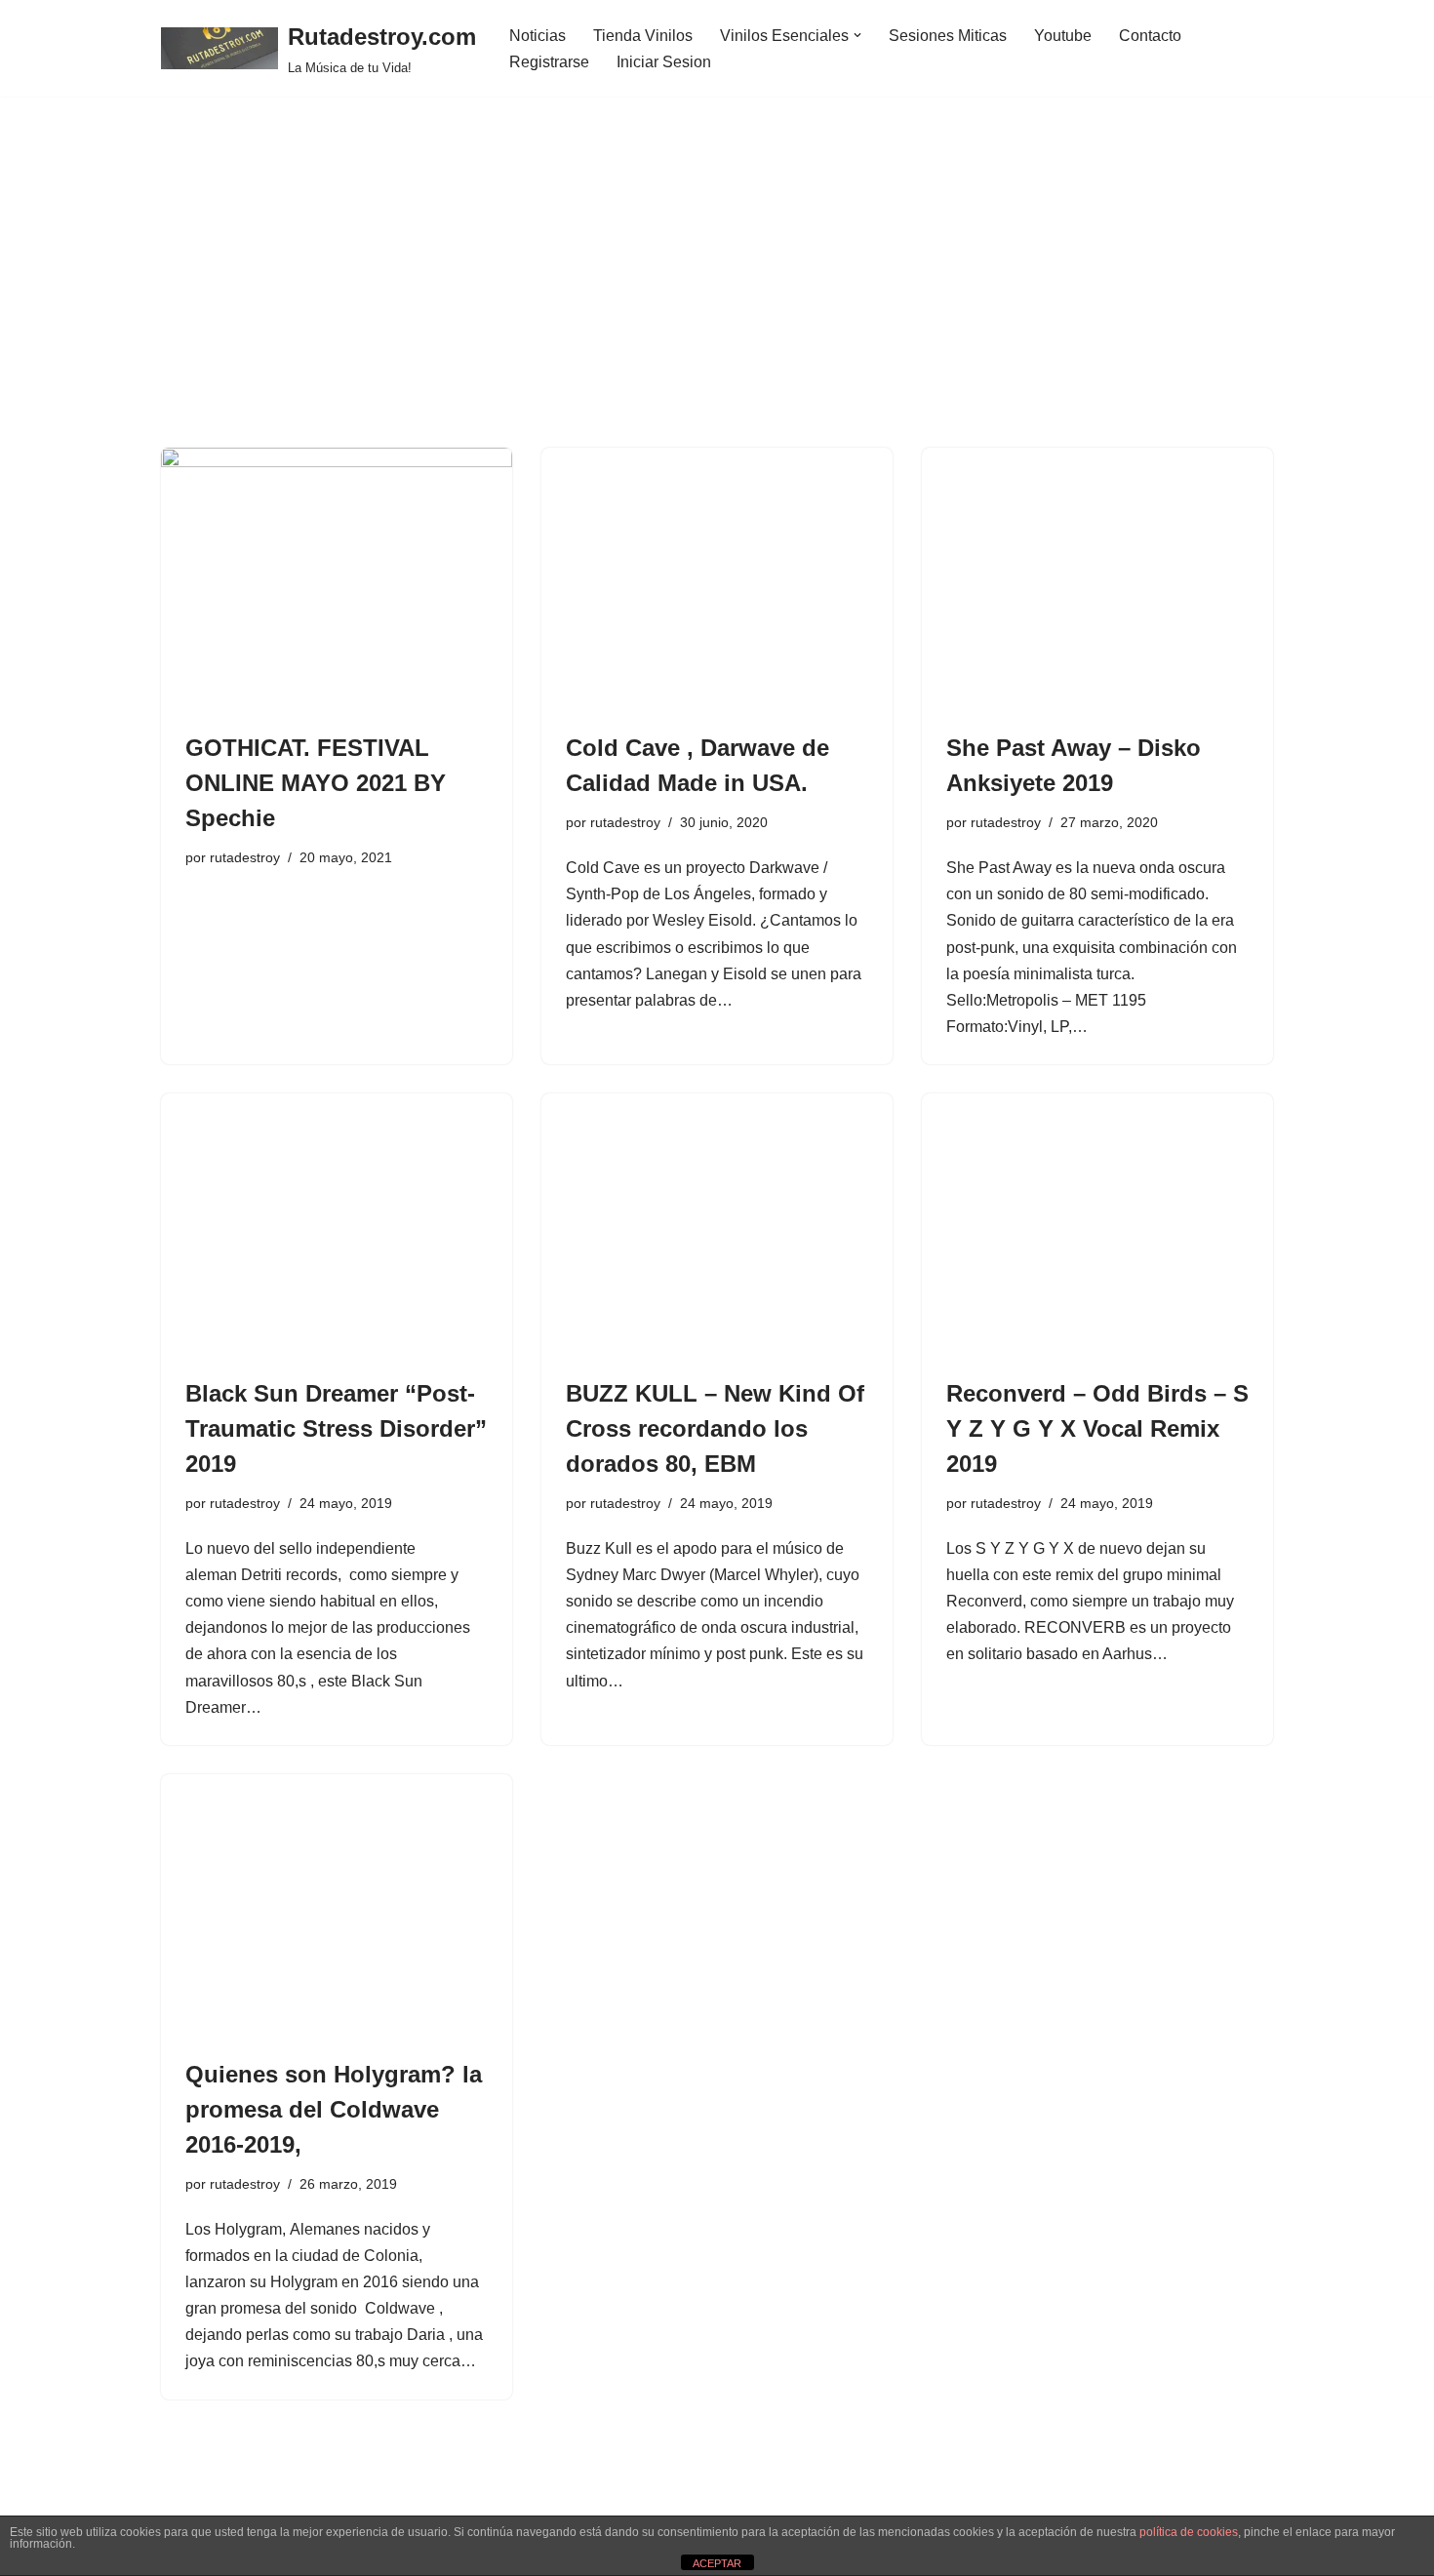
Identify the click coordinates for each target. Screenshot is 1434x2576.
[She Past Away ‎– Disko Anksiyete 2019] (1097, 579)
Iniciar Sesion (664, 62)
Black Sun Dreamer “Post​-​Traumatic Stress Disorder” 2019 (336, 1428)
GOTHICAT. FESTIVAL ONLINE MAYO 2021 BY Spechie (315, 782)
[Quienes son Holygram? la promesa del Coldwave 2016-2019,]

§ **What is expected**:
Starting with the line that contains "Iniciar Sesion (664, 62)", restate every line up to and including the last one above, exactly.

§ **Result for this exercise**:
Iniciar Sesion (664, 62)
Black Sun Dreamer “Post​-​Traumatic Stress Disorder” 2019 (336, 1428)
GOTHICAT. FESTIVAL ONLINE MAYO 2021 BY Spechie (315, 782)
[Quienes son Holygram? la promesa del Coldwave 2016-2019,]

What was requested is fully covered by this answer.